Wednesday 22 May 2013

Reverse implications of first sale and digital goods

The doctrine of first sale, at least in US law and from my limited not-a-lawyer understanding, says that if you buy something, then you own it, and you may later sell it to a third party without the permission or consent of the copyright owner, the original seller or anyone else. So if I buy a book from a bookshop, then read it, I can later sell that copy at a garage sale at my house, lend it to a friend or give it away to charity, and the bookstore, the publisher and the author don't get any say in the matter, nor any cut of the sale price.

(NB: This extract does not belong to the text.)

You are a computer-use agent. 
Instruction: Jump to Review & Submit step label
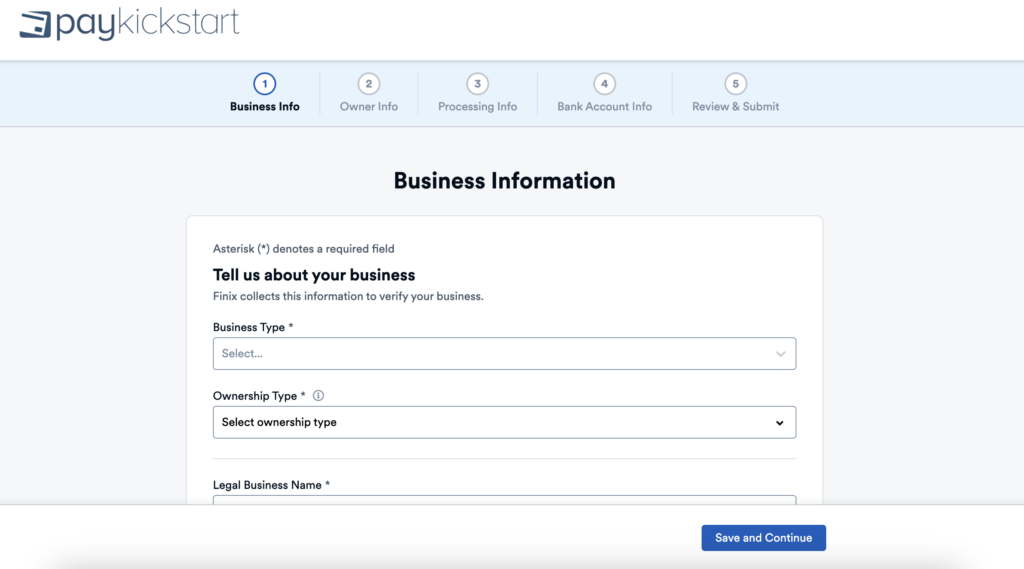pos(735,107)
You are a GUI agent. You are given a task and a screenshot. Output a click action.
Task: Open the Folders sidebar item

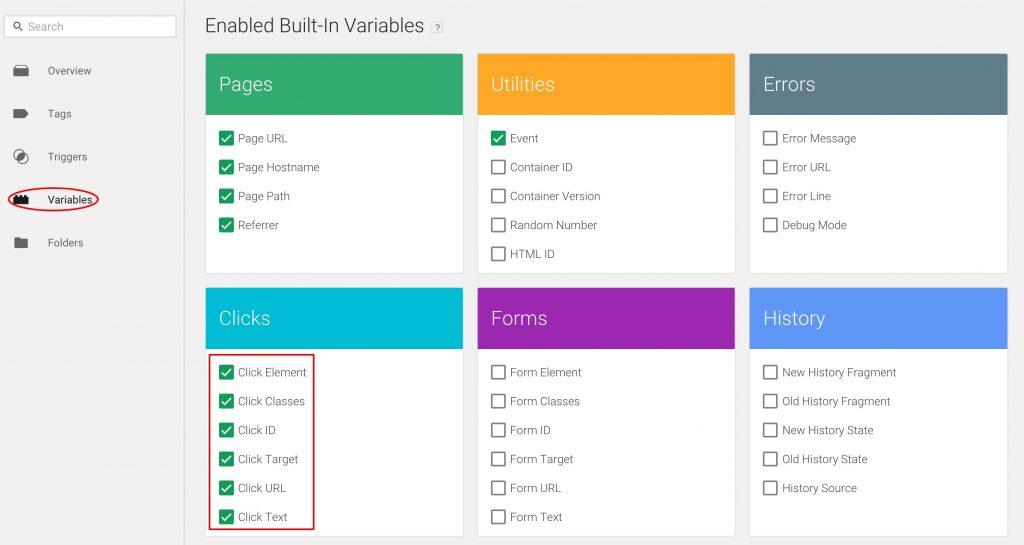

People argue for this right to apply to digital goods as well, such as music purchased from iTunes. A recent court decision, however, says that first sale does not apply to digital goods, only physical ones. There are two possible responses to that decision. One is to cry foul against the court, asserting that digital first sale is a right that should exist, since we are told that we have bought this music (or book or movie) and therefore we have the right to sell it to a third party, provided we do not retain a copy ourselves. The other option, and one that I find quite plausible, is to say that the "sale" of a digital good, if it cannot be resold at all by design or by nature, is nonsense. If I am not "buying" music from iTunes in the sense that I may resell it, then I shouldn't be charged that way for it, and iTunes needs to change to a different fee model. They need either to charge for music "rental", for limited-term access to music that goes away after a while, or for flat-fee unlimited access to the whole library (or by parts, such as decades or genres).

Mokalus of Borg

PS - If you can't resell it, you haven't bought it.
PPS - And if you haven't bought it, you shouldn't be charged as if you have.